Source extract:
Featured Article Of The Week

Riverview Hospital


coquit2.png

In 1872, Royal Hospital in Victoria was converted to British Columbia's first facility to house mentally ill patients. Due to overcrowding, Royal Hospital was closed and the patients moved to the new Provincial Asylum for the Insane in 1878. Again facing problems of overcrowding at the turn of the century, in 1904 the provincial government purchased 1,000 acres in then-rural Coquitlam for the construction of Riverview Hospital and the adjacent Colony Farm lands.

Patients were originally housed in temporary buildings, and in 1913 the building that would eventually be called West Lawn began treating the 300 most seriously ill male patients. By this time, Colony Farm was producing over 700 tons of crops and 20,000 gallons of milk in a year, using mostly patient labor. British Columbia's first Provincial Botanist, John Davidson, established an arboretum, nursery and a botanical garden on the hospital lands, often with the assistance of patients as there was a belief in the therapeutic value.[3] The botanical garden was moved to the new University of British Columbia in 1916, but the arboretum and nursery remained.

Exercise instructions:
1. According to the Riverview Hospital article, in what year did the provincial government buy 1,000 acres in Coquitlam?
2. Output verbatim the part of the Riverview Hospital article that opens with the words containing "coquit2.png" and closes with "Colony Farm lands.".

Input data:
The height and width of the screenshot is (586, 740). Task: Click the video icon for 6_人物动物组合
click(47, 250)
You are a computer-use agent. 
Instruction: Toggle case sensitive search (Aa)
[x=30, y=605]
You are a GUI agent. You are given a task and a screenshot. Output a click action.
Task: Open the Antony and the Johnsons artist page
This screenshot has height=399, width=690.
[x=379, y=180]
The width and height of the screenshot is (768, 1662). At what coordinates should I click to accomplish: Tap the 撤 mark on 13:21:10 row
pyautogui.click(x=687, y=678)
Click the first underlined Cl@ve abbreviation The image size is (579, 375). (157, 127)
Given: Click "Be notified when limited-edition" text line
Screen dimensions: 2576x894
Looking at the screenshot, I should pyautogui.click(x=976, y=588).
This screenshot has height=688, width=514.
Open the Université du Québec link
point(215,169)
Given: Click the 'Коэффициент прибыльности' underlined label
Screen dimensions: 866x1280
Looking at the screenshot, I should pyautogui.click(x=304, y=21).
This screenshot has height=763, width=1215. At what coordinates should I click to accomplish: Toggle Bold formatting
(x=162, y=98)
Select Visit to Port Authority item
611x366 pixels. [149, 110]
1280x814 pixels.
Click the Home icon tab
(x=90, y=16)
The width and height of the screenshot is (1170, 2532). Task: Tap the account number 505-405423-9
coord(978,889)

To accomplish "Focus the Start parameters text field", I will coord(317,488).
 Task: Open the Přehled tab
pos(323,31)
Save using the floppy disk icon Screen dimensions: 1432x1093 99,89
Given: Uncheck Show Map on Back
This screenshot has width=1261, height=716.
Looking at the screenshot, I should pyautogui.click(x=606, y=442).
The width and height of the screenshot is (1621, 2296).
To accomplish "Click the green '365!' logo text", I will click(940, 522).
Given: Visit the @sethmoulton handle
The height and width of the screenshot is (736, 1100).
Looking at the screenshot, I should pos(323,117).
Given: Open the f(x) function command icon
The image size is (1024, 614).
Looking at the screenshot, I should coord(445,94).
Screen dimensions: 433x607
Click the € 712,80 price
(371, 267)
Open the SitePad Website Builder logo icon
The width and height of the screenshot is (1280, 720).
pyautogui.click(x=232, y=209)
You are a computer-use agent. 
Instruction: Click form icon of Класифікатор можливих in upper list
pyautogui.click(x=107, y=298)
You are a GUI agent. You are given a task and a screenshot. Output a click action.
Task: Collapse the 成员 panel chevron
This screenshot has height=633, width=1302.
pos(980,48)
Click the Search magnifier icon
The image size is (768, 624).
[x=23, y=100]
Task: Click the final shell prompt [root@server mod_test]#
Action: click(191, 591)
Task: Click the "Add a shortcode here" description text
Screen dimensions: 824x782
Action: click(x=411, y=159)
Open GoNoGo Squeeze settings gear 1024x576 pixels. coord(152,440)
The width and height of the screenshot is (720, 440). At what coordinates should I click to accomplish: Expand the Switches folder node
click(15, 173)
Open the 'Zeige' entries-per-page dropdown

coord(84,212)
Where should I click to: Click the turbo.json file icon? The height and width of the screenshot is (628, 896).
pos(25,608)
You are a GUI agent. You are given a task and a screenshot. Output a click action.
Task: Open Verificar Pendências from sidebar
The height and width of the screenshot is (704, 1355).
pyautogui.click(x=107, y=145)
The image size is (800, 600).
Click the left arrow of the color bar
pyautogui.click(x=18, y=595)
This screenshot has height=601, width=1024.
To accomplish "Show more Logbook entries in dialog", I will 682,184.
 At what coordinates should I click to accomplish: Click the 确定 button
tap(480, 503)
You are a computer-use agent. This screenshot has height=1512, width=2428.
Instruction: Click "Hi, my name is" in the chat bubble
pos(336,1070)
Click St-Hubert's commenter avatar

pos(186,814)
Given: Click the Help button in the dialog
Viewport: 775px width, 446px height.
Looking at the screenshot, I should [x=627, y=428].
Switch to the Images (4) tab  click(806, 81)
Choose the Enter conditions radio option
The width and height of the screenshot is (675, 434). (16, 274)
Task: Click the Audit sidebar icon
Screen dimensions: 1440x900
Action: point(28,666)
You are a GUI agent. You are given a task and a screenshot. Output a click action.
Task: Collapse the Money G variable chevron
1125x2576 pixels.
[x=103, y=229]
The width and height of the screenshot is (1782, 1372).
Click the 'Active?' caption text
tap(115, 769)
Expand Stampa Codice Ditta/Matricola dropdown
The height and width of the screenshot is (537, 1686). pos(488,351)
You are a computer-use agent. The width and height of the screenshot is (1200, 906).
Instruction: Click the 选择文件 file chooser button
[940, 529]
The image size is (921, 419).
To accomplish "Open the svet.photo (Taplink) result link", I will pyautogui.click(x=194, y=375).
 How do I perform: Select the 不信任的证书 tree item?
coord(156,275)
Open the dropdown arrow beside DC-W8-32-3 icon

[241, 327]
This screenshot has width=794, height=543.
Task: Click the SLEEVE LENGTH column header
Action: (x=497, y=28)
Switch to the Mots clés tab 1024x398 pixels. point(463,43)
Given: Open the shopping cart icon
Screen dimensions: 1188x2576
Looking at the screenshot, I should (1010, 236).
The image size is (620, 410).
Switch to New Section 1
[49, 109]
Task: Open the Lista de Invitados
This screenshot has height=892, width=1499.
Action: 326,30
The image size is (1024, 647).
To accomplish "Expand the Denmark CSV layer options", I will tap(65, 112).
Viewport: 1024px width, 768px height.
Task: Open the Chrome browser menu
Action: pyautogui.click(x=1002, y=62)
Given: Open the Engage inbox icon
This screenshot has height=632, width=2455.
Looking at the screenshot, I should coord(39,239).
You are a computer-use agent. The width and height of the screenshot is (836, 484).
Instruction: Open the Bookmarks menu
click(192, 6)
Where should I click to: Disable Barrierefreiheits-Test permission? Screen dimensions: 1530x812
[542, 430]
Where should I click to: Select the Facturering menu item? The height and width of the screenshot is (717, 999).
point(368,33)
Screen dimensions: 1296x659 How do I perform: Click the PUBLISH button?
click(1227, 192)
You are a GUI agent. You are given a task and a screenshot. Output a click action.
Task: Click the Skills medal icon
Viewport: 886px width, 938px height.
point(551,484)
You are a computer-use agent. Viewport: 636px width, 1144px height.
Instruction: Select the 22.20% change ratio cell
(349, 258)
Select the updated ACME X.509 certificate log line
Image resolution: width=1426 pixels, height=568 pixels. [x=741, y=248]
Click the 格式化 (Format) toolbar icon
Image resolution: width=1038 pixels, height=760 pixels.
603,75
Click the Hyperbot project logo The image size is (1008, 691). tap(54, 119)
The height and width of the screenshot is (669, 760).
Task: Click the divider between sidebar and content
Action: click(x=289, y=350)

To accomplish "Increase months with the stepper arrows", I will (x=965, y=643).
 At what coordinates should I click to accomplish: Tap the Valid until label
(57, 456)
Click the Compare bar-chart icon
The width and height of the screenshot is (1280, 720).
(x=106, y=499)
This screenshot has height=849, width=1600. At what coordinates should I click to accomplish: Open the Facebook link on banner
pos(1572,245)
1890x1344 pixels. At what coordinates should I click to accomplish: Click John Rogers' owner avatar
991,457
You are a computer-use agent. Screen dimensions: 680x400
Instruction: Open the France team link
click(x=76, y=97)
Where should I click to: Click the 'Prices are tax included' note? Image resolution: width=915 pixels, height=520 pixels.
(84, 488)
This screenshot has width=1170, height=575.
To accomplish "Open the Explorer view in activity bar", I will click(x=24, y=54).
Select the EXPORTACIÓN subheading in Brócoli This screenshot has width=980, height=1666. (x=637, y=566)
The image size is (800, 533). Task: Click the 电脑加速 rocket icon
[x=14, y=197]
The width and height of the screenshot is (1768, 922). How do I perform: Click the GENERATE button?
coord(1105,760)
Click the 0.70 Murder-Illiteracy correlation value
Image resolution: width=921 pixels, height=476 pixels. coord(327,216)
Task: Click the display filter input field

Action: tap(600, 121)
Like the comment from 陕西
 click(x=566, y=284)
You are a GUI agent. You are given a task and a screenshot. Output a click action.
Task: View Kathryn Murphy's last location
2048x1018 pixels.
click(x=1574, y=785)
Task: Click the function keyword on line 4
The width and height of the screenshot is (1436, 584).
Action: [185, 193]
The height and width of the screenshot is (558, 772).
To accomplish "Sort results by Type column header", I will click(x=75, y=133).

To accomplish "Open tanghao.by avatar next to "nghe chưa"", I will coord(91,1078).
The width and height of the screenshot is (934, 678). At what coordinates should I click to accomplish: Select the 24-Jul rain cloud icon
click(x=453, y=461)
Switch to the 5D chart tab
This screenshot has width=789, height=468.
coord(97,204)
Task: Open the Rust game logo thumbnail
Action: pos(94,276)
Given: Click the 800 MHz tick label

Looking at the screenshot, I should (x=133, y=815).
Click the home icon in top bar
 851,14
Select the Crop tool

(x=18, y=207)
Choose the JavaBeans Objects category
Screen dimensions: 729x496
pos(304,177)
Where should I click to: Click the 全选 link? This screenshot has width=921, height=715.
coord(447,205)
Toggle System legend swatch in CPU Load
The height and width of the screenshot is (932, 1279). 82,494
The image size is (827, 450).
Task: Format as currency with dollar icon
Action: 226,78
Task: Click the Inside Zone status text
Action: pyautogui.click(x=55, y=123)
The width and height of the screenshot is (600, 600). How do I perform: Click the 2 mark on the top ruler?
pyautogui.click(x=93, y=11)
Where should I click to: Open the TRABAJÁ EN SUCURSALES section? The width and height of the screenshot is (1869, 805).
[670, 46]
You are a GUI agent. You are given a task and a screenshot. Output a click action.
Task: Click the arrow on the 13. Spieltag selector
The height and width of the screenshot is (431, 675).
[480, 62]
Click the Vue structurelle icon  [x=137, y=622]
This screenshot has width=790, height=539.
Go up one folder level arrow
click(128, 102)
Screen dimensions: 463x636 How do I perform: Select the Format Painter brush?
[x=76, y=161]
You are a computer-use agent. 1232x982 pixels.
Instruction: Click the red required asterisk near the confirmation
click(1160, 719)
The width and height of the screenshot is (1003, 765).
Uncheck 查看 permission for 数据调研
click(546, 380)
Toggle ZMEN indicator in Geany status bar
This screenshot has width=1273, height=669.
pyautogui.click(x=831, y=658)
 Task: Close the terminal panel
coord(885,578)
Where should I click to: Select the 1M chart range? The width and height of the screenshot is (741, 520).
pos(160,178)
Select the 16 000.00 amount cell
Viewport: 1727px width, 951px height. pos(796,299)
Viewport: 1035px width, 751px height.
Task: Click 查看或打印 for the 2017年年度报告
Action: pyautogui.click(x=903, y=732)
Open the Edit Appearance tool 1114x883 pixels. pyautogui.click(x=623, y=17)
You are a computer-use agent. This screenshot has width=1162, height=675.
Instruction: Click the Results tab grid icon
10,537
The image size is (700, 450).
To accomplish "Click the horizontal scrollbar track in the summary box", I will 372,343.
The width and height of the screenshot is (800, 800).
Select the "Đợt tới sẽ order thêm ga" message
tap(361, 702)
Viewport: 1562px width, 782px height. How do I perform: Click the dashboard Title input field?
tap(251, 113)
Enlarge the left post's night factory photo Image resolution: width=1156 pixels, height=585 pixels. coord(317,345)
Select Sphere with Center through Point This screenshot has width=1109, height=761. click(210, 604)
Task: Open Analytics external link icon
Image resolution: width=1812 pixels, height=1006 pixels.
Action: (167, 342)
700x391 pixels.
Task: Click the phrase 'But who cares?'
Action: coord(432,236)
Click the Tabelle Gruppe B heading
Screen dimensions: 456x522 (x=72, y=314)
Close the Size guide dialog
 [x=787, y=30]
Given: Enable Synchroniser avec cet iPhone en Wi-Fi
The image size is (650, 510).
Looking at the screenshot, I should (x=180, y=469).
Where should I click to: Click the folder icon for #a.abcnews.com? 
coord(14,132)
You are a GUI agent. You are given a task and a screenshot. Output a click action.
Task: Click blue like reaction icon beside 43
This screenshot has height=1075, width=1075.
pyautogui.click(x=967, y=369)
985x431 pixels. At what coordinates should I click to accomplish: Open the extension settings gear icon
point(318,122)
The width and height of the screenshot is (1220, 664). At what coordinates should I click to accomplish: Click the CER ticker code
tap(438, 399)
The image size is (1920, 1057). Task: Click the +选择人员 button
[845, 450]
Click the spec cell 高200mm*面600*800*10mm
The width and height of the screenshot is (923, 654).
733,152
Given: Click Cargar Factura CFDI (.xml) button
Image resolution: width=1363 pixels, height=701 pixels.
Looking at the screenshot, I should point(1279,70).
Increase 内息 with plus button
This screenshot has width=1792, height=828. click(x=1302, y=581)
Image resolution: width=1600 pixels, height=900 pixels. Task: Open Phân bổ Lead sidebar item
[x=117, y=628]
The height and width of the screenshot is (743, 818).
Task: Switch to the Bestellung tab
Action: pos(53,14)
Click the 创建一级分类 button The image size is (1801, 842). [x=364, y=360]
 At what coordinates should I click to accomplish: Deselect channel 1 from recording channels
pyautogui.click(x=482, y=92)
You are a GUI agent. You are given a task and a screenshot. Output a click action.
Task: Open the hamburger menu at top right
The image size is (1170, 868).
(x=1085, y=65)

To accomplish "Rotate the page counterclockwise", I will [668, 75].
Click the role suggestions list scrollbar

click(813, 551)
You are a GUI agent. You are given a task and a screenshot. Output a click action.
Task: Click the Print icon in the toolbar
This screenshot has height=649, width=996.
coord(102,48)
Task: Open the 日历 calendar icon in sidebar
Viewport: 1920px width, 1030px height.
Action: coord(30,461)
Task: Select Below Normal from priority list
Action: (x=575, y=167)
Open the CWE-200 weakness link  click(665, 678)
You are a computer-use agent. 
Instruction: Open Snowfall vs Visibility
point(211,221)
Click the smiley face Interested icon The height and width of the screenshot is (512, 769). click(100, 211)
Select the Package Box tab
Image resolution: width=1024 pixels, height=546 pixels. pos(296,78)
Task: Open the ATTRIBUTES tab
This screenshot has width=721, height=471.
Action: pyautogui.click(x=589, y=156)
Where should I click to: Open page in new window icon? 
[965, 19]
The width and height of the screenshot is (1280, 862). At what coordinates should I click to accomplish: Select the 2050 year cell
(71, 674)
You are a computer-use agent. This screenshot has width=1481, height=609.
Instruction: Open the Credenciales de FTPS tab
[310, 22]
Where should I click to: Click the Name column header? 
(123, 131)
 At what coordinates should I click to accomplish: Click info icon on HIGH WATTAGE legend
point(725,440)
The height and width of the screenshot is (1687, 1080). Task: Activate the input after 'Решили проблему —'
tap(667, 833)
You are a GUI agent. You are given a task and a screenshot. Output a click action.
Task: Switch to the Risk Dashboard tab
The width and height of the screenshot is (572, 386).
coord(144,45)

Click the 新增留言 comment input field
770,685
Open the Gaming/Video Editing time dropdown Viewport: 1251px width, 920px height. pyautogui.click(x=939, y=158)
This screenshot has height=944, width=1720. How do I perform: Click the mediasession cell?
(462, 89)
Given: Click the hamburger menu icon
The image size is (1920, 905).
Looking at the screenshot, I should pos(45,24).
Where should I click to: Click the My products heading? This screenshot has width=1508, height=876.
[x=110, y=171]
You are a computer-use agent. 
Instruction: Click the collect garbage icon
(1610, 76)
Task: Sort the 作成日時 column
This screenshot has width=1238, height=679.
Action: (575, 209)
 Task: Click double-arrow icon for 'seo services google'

Expected results:
1. 1904

2.
coquit2.png

In 1872, Royal Hospital in Victoria was converted to British Columbia's first facility to house mentally ill patients. Due to overcrowding, Royal Hospital was closed and the patients moved to the new Provincial Asylum for the Insane in 1878. Again facing problems of overcrowding at the turn of the century, in 1904 the provincial government purchased 1,000 acres in then-rural Coquitlam for the construction of Riverview Hospital and the adjacent Colony Farm lands.